JourneyBench: A Challenging One-Stop Vision-Language Understanding Benchmark of Generated Images
- URL: http://arxiv.org/abs/2409.12953v4
- Date: Fri, 10 Jan 2025 02:31:03 GMT
- Title: JourneyBench: A Challenging One-Stop Vision-Language Understanding Benchmark of Generated Images
- Authors: Zhecan Wang, Junzhang Liu, Chia-Wei Tang, Hani Alomari, Anushka Sivakumar, Rui Sun, Wenhao Li, Md. Atabuzzaman, Hammad Ayyubi, Haoxuan You, Alvi Ishmam, Kai-Wei Chang, Shih-Fu Chang, Chris Thomas,
- Abstract summary: We release JourneyBench, a benchmark of generated images to assess the model's fine-grained multimodal reasoning abilities.
Unlike existing benchmarks, JourneyBench explicitly requires fine-grained multimodal reasoning in unusual imaginary scenarios.
Results across all five tasks show that JourneyBench is exceptionally challenging for even the best models.

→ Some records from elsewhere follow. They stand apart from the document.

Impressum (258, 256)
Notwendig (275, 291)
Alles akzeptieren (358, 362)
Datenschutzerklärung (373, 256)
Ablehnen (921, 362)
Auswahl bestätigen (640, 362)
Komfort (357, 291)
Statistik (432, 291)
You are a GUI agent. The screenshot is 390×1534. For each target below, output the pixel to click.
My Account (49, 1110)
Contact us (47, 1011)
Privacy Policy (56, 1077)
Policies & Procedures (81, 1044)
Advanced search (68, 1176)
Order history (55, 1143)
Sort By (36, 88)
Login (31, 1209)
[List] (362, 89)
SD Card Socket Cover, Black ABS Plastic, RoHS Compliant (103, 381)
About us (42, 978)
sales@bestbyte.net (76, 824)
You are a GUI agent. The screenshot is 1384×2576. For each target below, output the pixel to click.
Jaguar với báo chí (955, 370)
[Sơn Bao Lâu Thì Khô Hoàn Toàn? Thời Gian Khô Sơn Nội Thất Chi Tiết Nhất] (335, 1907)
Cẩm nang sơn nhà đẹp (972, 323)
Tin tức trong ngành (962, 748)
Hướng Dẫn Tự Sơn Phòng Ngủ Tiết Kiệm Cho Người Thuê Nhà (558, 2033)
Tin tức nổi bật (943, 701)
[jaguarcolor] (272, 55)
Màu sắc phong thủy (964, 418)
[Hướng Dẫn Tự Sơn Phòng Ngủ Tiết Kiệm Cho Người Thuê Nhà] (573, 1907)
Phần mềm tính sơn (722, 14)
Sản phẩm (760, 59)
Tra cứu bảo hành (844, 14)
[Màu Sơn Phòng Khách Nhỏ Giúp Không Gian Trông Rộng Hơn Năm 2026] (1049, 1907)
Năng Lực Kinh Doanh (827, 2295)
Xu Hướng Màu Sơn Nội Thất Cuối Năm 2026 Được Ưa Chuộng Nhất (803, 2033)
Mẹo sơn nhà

- Score: 72.42826916932519
- License:
- Abstract: Existing vision-language understanding benchmarks largely consist of images of objects in their usual contexts. As a consequence, recent multimodal large language models can perform well with only a shallow visual understanding by relying on background language biases. Thus, strong performance on these benchmarks does not necessarily correlate with strong visual understanding. In this paper, we release JourneyBench, a comprehensive human-annotated benchmark of generated images designed to assess the model's fine-grained multimodal reasoning abilities across five tasks: complementary multimodal chain of thought, multi-image VQA, imaginary image captioning, VQA with hallucination triggers, and fine-grained retrieval with sample-specific distractors. Unlike existing benchmarks, JourneyBench explicitly requires fine-grained multimodal reasoning in unusual imaginary scenarios where language bias and holistic image gist are insufficient. We benchmark state-of-the-art models on JourneyBench and analyze performance along a number of fine-grained dimensions. Results across all five tasks show that JourneyBench is exceptionally challenging for even the best models, indicating that models' visual reasoning abilities are not as strong as they first appear. We discuss the implications of our findings and propose avenues for further research.